Single-valued hyperlogarithms, correlation functions and closed string amplitudes

TL;DR

This paper explores the mathematical structure of closed string amplitudes at genus zero, revealing their connection to single-valued periods, hyperlogarithms, and multiple zeta values, with implications for string theory and number theory.

Contribution

It provides new proofs of global and local properties of string amplitude integrals, linking them to single-valued hyperlogarithms and establishing their number-theoretic nature.

Findings

Closed string integrals factorize into open string integrals (KLT formula).

Asymptotic expansion coefficients are in the ring of single-valued multiple zeta values.

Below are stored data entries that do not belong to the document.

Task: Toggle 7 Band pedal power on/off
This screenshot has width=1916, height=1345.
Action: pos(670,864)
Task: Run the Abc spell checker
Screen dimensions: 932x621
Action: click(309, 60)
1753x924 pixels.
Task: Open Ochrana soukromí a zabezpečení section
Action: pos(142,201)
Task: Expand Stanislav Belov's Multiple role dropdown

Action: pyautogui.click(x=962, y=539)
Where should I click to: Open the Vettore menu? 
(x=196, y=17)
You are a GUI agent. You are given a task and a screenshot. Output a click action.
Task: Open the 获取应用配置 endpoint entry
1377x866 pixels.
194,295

Develops a theory of integration for single-valued hyperlogarithms.

Abstract

We give new proofs of a global and a local property of the integrals which compute closed string theory amplitudes at genus zero. Both kinds of properties are related to the newborn theory of single-valued periods, and our proofs provide an intuitive understanding of this relation. The global property, known in physics as the KLT formula, is a factorisation of the closed string integrals into products of pairs of open string integrals. We deduce it by identifying closed string integrals with special values of single-valued correlation functions in two dimensional conformal field theory, and by obtaining their conformal block decomposition. The local property is of number theoretical nature. We write the asymptotic expansion coefficients as multiple integrals over the complex plane of special functions known as single-valued hyperlogarithms. We develop a theory of integration of single-valued hyperlogarithms, and we use it to demonstrate that the asymptotic expansion coefficients belong to the ring of single-valued multiple zeta values.